Gue sama sekali nggak nyangka kalau Stefan bakal langsung nembak gue dengan kalimat kayak gitu. Jelas, gue gelagapan karena Stefan kayak tahu kalau gue kesini karena ada yang mau gue ceritain ke Satya. Gue cuman bisa nelen ludah.
“Nggak ada rahasia apa-apa, Stefan. Gue pikir, Satya pasti di rumah jam-jam segini.”
Kami diem. Gue tahu Stefan ngamatin gue, seperti berusaha buat ngebaca pikiran gue. Gue seperti dianalisa dan gue paling benci dianalisa. Apalagi sama cowok temen baik gue pas gue mau bilang ke temen baik gue itu kalau selama ini gue bohong sama dia. How does that make me feel?
Mungkin, ini perasaan aneh itu yang gue rasain tadi.
“Rena, saya cukup pintar membaca orang, bukan karena saya paranormal atau apa. I’ve been dealing with people for years. Saya bukannya mau membaca pikiran kamu, tapi, kalau ini tentang Satya, saya ingin tahu. Is there anything you would like to tell him that I’m not supposed to know?”
Gue sama Stefan saling pandang. Gue harusnya nggak terima tawaran Stefan tadi buat masuk. Harusnya gue insist kalau gue harus pergi. Now, I’m trapped in this conversation that I don’t wanna have with him. I just don’t want to lie to them.
Haruskah gue cerita ke Stefan tentang Lukas? Rasanya, bukan keputusan yang bener kalau gue harus cerita ini ke Stefan. Not only he is Satya’s boyfriend, but because it has nothing to do with him. Masalah Lukas adalah masalah gue sama Satya. Gue nggak mau bikin ini jadi makin keruh dan jatuhnya akan melebar kemana-mana. It’s just between me and Satya.

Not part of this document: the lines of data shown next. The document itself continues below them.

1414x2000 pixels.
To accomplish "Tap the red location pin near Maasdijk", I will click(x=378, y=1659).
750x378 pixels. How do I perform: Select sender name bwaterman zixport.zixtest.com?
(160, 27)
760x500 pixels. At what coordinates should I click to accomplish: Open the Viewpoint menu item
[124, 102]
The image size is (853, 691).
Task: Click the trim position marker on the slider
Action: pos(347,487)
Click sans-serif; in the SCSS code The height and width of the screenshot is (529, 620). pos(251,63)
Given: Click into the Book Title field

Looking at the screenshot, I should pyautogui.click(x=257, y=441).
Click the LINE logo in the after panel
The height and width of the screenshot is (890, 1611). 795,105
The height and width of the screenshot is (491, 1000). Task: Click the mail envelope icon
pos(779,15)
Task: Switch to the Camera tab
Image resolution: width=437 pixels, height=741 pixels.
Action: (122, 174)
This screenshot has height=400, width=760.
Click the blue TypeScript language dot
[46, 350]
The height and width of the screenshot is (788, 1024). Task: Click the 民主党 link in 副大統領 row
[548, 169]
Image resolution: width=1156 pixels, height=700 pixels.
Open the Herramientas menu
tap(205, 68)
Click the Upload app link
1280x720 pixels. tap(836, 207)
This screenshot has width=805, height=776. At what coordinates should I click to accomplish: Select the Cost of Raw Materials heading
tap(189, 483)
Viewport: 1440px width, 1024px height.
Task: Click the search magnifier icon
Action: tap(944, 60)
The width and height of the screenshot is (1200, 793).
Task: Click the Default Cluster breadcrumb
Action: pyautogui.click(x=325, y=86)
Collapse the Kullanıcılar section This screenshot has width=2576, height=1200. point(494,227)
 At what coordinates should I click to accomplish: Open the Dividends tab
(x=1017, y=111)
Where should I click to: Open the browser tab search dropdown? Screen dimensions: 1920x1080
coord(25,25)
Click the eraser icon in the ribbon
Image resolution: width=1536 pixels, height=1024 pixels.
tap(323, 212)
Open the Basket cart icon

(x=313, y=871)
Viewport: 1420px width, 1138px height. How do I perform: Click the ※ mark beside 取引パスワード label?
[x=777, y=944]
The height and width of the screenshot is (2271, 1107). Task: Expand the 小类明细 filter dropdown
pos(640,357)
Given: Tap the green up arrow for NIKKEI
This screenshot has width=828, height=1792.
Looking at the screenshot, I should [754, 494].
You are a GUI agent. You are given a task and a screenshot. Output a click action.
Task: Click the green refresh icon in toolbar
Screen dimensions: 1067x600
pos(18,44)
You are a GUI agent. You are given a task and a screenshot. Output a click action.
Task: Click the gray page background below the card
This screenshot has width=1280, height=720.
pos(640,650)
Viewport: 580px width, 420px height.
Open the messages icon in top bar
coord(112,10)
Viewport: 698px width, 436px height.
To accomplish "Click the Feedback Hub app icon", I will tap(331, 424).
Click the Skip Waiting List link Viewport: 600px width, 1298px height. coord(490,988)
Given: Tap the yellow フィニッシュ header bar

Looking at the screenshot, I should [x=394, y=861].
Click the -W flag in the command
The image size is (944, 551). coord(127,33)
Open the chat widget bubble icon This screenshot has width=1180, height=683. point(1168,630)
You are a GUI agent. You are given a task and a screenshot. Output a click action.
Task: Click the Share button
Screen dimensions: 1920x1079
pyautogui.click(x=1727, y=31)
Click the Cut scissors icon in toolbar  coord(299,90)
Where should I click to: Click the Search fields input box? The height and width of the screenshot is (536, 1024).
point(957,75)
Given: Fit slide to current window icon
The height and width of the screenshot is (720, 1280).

“Nggak semuanya tentang Satya lo harus tahu kan?”
Stefan ngehela napas sebelum nganggukkin kepalanya. “That’s right. Setiap orang memang berhak punya rahasia. Saya juga punya. Tapi, saya mencintai Satya, Rena. Jika ada sesuatu yang buruk yang ingin kamu sampaikan ke Satya, kamu bisa cerita ke saya dan biarkan saya tahu lebih dulu. Mungkin memang nggak seharusnya seperti itu, tapi, kita berdua tahu betapa Satya bisa jadi sangat sensitif. Saya berusaha untuk melindungi Satya dari apapun yang bisa membuatnya sedih.”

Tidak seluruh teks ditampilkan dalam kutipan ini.